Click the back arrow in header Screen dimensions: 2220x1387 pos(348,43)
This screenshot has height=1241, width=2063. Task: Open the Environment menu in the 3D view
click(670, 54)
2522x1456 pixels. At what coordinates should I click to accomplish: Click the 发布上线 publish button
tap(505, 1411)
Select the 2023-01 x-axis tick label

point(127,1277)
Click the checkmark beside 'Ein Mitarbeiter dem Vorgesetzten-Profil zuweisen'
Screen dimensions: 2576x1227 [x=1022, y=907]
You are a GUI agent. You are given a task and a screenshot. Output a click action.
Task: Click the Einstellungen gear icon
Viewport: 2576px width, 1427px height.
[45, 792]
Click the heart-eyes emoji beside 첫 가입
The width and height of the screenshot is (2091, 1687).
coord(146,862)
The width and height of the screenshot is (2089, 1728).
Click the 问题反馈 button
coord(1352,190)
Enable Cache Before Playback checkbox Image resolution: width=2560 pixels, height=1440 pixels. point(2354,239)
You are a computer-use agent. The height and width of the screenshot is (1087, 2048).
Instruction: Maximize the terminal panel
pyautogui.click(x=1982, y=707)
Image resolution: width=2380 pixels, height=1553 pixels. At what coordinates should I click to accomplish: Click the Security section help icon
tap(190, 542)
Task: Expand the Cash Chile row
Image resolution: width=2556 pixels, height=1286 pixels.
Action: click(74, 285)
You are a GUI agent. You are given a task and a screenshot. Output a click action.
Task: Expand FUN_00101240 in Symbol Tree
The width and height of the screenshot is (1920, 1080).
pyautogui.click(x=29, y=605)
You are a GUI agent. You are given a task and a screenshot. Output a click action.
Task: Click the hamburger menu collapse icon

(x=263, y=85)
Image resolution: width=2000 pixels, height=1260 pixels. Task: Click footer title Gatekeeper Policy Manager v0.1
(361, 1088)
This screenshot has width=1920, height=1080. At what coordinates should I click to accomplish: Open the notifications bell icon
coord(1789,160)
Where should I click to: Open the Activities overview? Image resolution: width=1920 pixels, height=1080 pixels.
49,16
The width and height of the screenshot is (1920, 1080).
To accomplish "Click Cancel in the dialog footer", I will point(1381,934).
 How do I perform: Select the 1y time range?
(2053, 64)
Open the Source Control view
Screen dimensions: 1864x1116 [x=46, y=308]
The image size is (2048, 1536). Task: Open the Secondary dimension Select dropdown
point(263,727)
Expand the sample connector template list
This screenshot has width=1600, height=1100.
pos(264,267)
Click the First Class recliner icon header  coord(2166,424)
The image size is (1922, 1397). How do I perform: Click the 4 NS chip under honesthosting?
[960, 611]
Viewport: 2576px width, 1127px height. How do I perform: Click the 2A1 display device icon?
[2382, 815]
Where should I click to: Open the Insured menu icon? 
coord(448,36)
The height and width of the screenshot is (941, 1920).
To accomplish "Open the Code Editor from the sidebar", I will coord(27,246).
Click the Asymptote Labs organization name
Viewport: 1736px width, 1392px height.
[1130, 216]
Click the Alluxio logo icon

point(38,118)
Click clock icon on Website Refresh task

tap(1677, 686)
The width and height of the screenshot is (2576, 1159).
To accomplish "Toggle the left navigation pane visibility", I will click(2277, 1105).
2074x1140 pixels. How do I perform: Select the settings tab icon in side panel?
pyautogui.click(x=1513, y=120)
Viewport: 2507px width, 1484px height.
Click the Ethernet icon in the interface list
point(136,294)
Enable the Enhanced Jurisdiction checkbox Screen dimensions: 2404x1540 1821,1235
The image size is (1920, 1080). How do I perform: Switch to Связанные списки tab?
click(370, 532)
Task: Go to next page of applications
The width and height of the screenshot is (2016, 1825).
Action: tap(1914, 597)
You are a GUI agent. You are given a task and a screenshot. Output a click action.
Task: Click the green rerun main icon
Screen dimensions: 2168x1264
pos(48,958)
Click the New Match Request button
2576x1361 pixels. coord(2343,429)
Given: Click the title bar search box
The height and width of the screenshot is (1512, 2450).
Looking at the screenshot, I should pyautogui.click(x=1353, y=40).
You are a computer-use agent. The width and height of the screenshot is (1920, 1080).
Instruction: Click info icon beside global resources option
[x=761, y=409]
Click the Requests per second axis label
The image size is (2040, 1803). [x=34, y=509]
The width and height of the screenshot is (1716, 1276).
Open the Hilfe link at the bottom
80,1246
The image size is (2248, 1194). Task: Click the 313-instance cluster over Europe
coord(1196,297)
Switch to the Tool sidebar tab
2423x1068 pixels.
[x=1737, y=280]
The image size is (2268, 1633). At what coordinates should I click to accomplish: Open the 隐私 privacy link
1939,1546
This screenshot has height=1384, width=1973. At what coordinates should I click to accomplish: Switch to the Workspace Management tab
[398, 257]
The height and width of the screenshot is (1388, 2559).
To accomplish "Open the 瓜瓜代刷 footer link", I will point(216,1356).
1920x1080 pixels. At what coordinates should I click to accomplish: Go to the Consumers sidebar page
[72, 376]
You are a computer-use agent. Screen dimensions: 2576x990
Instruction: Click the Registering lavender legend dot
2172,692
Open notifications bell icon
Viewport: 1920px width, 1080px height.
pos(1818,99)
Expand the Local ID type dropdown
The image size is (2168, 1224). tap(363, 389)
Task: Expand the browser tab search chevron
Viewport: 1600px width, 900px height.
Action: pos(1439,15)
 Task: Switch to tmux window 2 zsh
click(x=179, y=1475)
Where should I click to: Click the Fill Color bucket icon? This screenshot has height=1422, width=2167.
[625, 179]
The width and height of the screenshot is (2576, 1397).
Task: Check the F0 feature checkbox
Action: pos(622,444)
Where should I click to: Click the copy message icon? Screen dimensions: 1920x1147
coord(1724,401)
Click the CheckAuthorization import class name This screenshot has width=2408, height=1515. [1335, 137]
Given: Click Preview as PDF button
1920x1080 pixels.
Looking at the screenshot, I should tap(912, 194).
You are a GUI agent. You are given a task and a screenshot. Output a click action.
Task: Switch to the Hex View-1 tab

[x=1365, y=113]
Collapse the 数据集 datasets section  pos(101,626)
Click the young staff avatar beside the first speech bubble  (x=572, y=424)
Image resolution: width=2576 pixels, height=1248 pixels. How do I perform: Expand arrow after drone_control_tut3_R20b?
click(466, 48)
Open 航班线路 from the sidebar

+++++

Exercise aim: With the line containing "1920x1080 pixels. At" as the start and the last line of the listing as the end, restate that stretch word for word and nothing else.

Answer space:
1920x1080 pixels. At what coordinates should I click to accomplish: Go to the Consumers sidebar page
[72, 376]
You are a computer-use agent. Screen dimensions: 2576x990
Instruction: Click the Registering lavender legend dot
2172,692
Open notifications bell icon
Viewport: 1920px width, 1080px height.
pos(1818,99)
Expand the Local ID type dropdown
The image size is (2168, 1224). tap(363, 389)
Task: Expand the browser tab search chevron
Viewport: 1600px width, 900px height.
Action: pos(1439,15)
 Task: Switch to tmux window 2 zsh
click(x=179, y=1475)
Where should I click to: Click the Fill Color bucket icon? This screenshot has height=1422, width=2167.
[625, 179]
The width and height of the screenshot is (2576, 1397).
Task: Check the F0 feature checkbox
Action: pos(622,444)
Where should I click to: Click the copy message icon? Screen dimensions: 1920x1147
coord(1724,401)
Click the CheckAuthorization import class name This screenshot has width=2408, height=1515. [1335, 137]
Given: Click Preview as PDF button
1920x1080 pixels.
Looking at the screenshot, I should tap(912, 194).
You are a GUI agent. You are given a task and a screenshot. Output a click action.
Task: Switch to the Hex View-1 tab

[x=1365, y=113]
Collapse the 数据集 datasets section  pos(101,626)
Click the young staff avatar beside the first speech bubble  (x=572, y=424)
Image resolution: width=2576 pixels, height=1248 pixels. How do I perform: Expand arrow after drone_control_tut3_R20b?
click(466, 48)
Open 航班线路 from the sidebar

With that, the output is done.